## EXCERPT TO READ
________________________

Data Science and Climate Change
The fact of the matter is, earth’s climate does shift over time. However, our earlier stages of biotechnology are a factor in increasing environmental toxins. We overfish our oceans, pump waste all over the planet, and the population isn’t decreasing; we’ll definitely need more agricultural land for plants and animals. Flooding, fires, tornados, earthquakes, and hurricanes are relentless threats. But, due to the explosion in IoT devices, we have “eyes,” “ears,” and electronic proprioceptors ingesting data about everything from the local and global temperatures to the activities of our sun (and beyond). Therefore, data scientists are the perfect types of scientists to help make sense of all that data.
As a matter of fact, data scientists of all levels (novice to expert) are currently working on certain predictive facets that are directly or indirectly related to climate change (and our impact on earth’s ecosystems):
- Hurricane Florence — Building a Simple Storm Track Prediction Model
- Data for Climate Change Challenge
- How Artificial Intelligence Can Fight Air Pollution in China
- Using Data to Better Understand Climate Change
The crucial thread throughout all of the articles is data and deciphering its meaning — if it has any at all. The aforementioned IoT devices being deployed as environmental sensors still need improving. But, as the saying goes, garbage in, garbage out. If the sensors are not relaying high quality (no nulls or missing data) and reliable data, then a large inferential gap is left open. Data scientists can build the initial predictive models based on the current data (after clean and prep). Then, engineers can refine the sensors to extract better quality data. The cycle repeats, and will repeat, until the predictive accuracy is at a certain threshold.
The IBM project for predicting China’s air quality is a perfect example of building, implementation, and adjustment. While the model is better than prior tools, higher accuracy and shortening as well as extending the air quality prediction time (from minutes to possibly months or years in advance), is still in the works. Moreover, we could use better predictive models for ways to reduce carbon emissions in addition to forecasting air quality.
Becoming a Data Scientist in Biotechnology
We’ve already discussed the main expertise you’ll need as both a data scientist and a biotechnologist. For those of you who have zero knowledge of biotech, but you’re either an aspiring or professional data scientist who wants an intro to the topic, then you might take a look at Coursera’s selection of courses:
- Industrial Biotechnology
- Genes and the Human Condition (From Behavior to Biotechnology)

________________________

## RECORD EXCERPTS
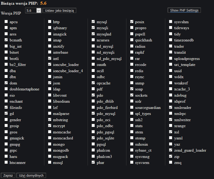Enable the xdebug extension checkbox
The width and height of the screenshot is (214, 179).
pyautogui.click(x=171, y=95)
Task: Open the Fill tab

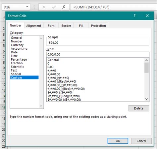Action: [x=81, y=26]
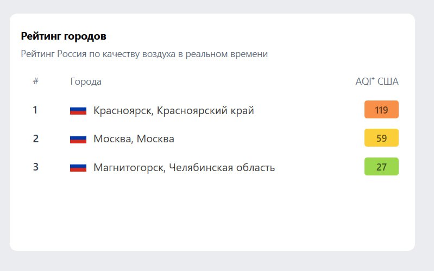Click the orange AQI 119 badge
The image size is (434, 271).
(x=381, y=110)
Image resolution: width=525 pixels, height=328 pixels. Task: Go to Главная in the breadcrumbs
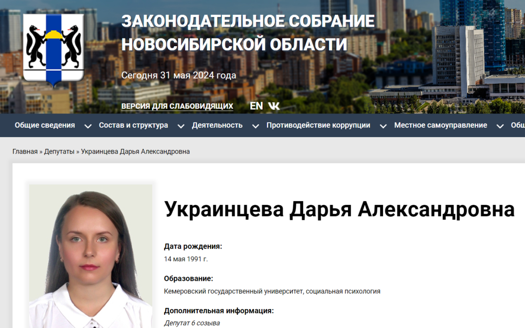click(25, 151)
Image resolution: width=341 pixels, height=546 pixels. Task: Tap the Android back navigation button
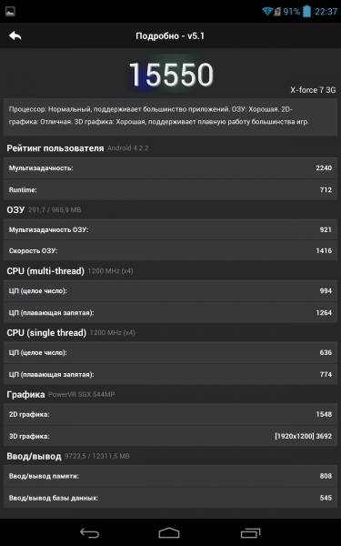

________________________

## EXERCISE INSTRUCTIONS
**A.** In the text on data science and climate change, which company's project for predicting China's air quality is called a perfect example of building, implementation, and adjustment?
**B.** From the text on data science and climate change, return the part that begins at the words "The IBM project" and stops after "forecasting air quality.".

## TASK RESULTS
**A.** IBM

**B.**
The IBM project for predicting China’s air quality is a perfect example of building, implementation, and adjustment. While the model is better than prior tools, higher accuracy and shortening as well as extending the air quality prediction time (from minutes to possibly months or years in advance), is still in the works. Moreover, we could use better predictive models for ways to reduce carbon emissions in addition to forecasting air quality.